* Exercise instructions *
How many lines in the rows below contain the string "label"? Reply with the number alone.

* Given records *
┄┄┄┄┄┄
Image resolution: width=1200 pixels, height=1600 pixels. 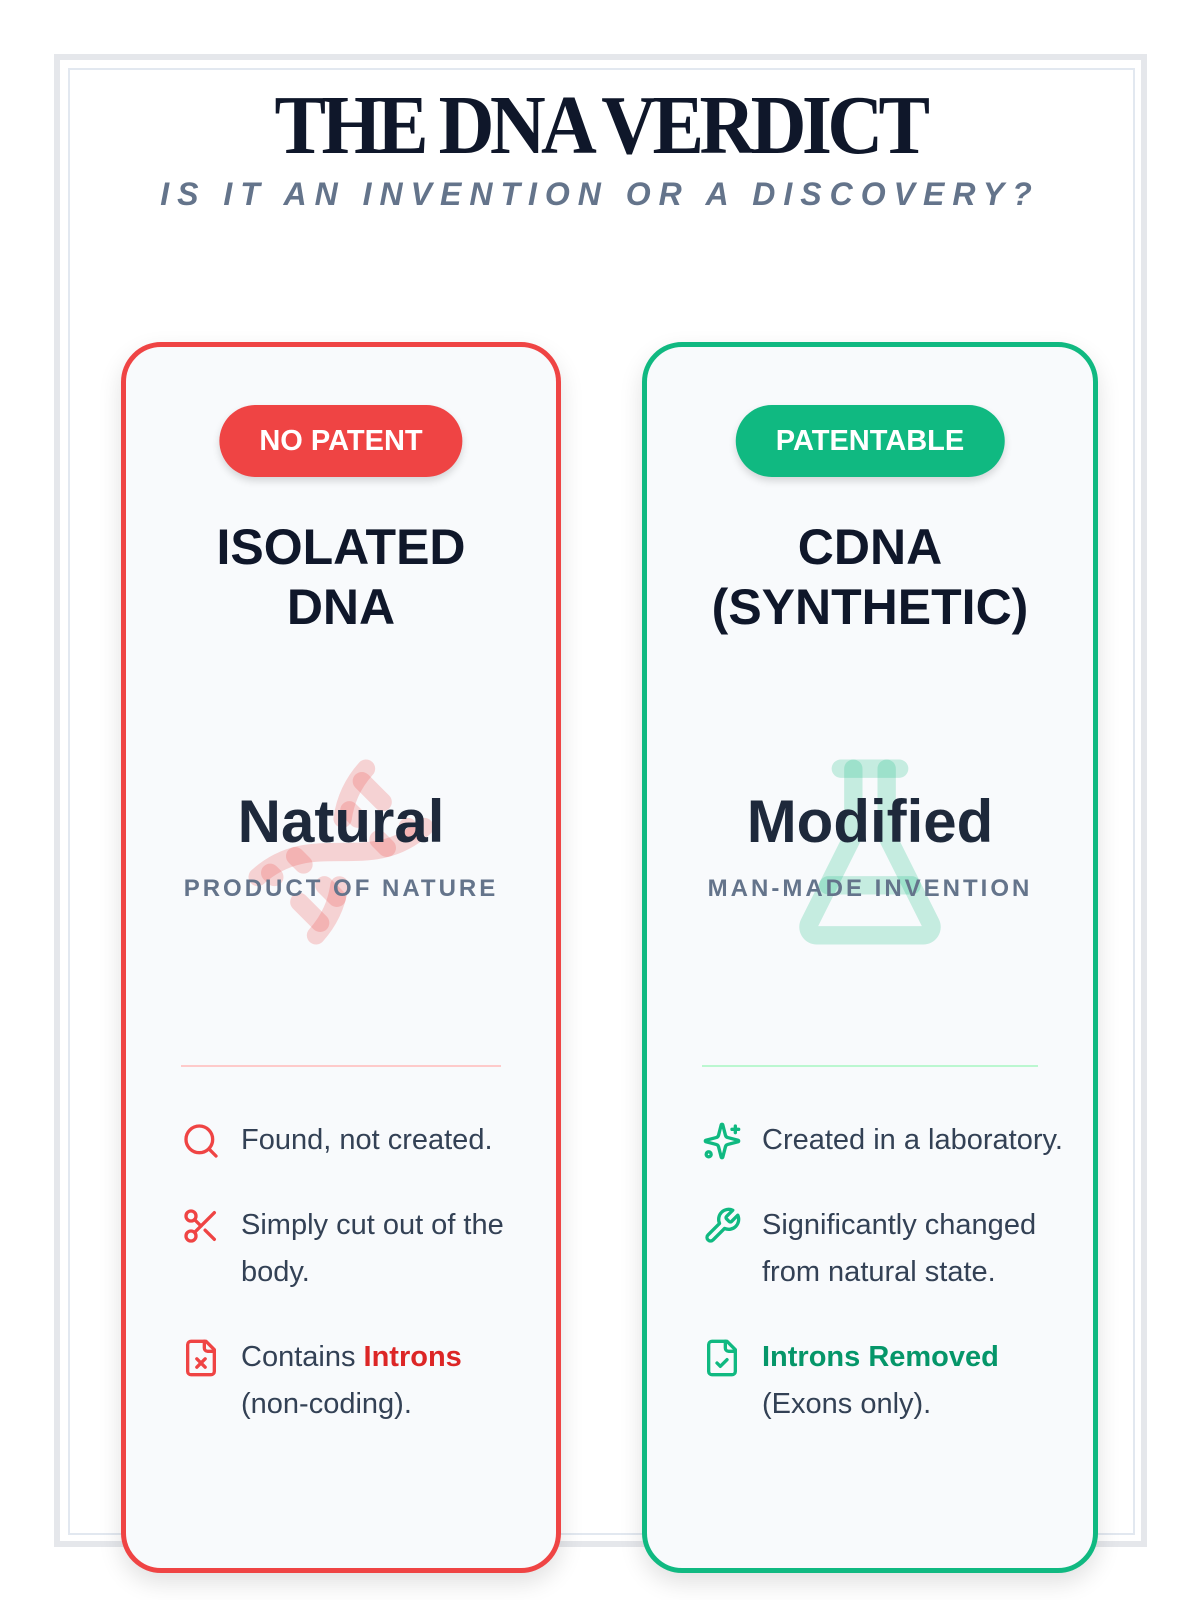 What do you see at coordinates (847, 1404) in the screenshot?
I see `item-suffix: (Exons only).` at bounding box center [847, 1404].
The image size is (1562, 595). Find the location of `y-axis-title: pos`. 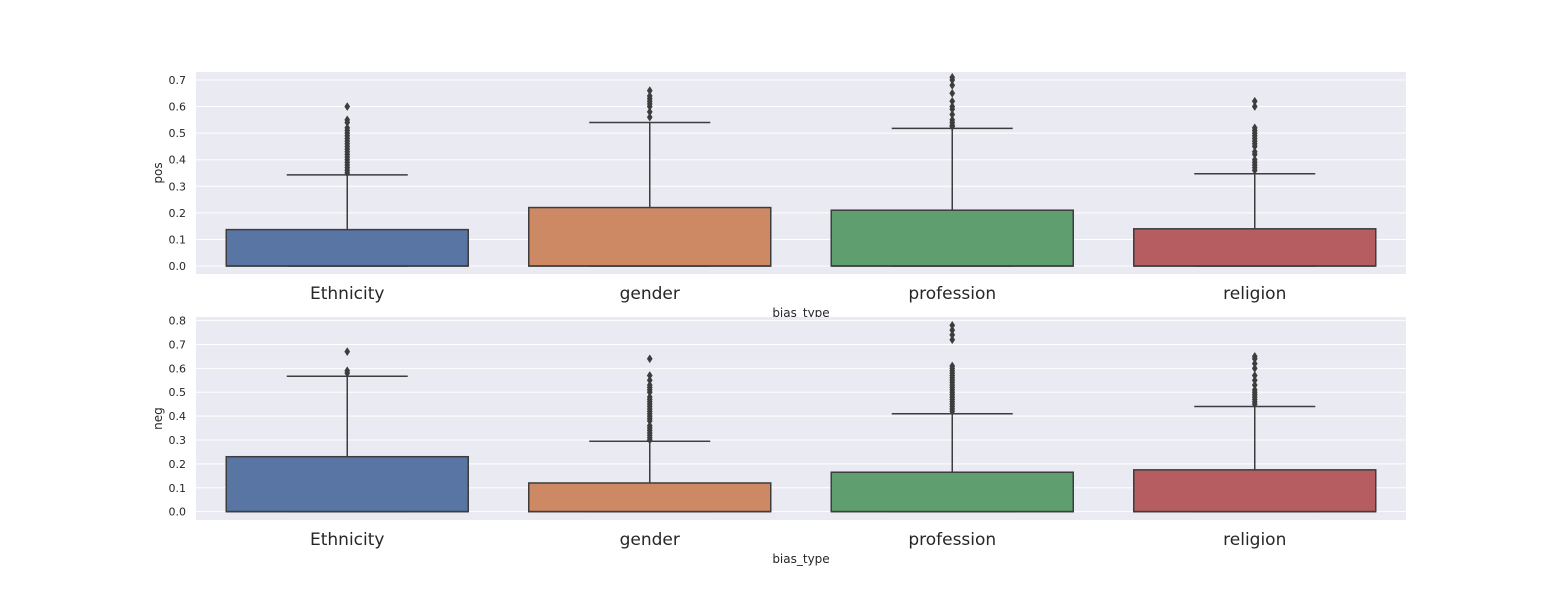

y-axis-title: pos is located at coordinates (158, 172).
┄┄┄┄┄┄
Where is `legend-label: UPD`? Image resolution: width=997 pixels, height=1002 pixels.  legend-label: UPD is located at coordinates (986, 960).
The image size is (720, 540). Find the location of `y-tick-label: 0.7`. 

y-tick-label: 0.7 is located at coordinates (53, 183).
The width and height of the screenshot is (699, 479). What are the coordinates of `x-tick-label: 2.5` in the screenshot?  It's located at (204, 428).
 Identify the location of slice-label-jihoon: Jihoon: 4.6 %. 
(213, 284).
┄┄┄┄┄┄
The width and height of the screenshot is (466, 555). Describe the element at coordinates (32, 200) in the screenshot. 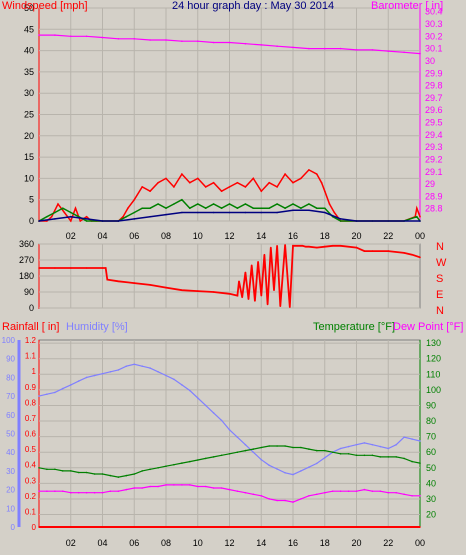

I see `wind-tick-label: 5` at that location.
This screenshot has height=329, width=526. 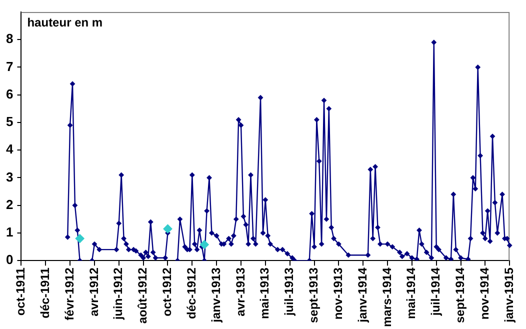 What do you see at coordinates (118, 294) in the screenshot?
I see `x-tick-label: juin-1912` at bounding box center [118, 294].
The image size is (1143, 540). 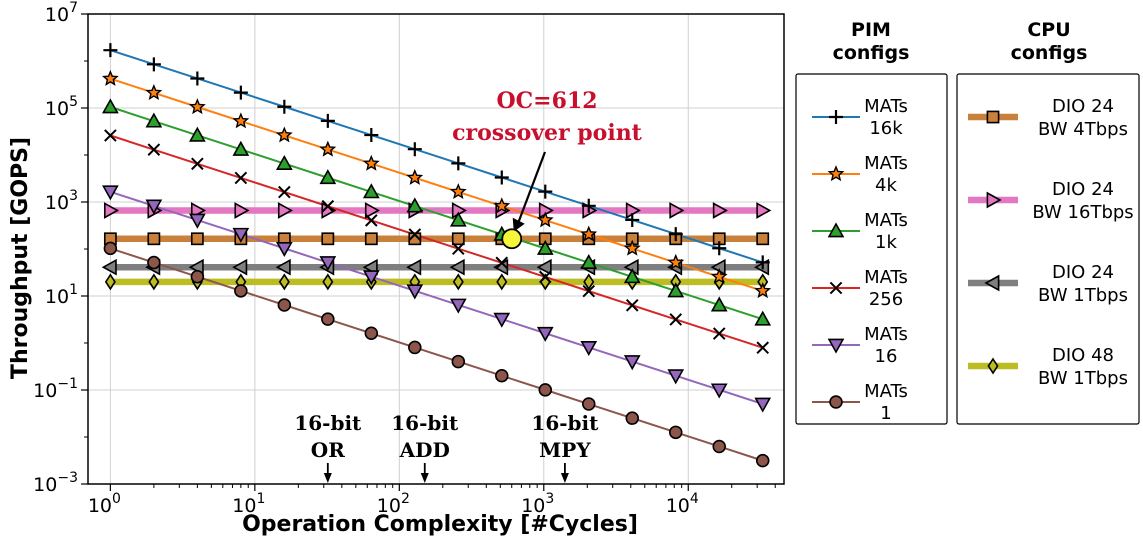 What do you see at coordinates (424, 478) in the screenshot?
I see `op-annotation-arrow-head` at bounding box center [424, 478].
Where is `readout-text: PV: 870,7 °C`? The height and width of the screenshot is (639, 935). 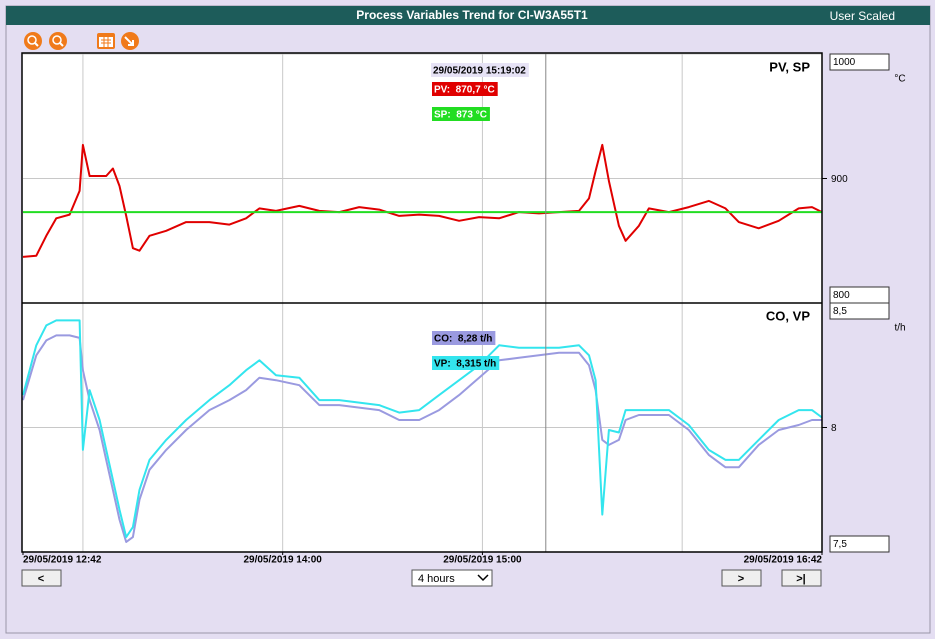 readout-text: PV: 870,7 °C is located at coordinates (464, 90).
┄┄┄┄┄┄
* Answer *
7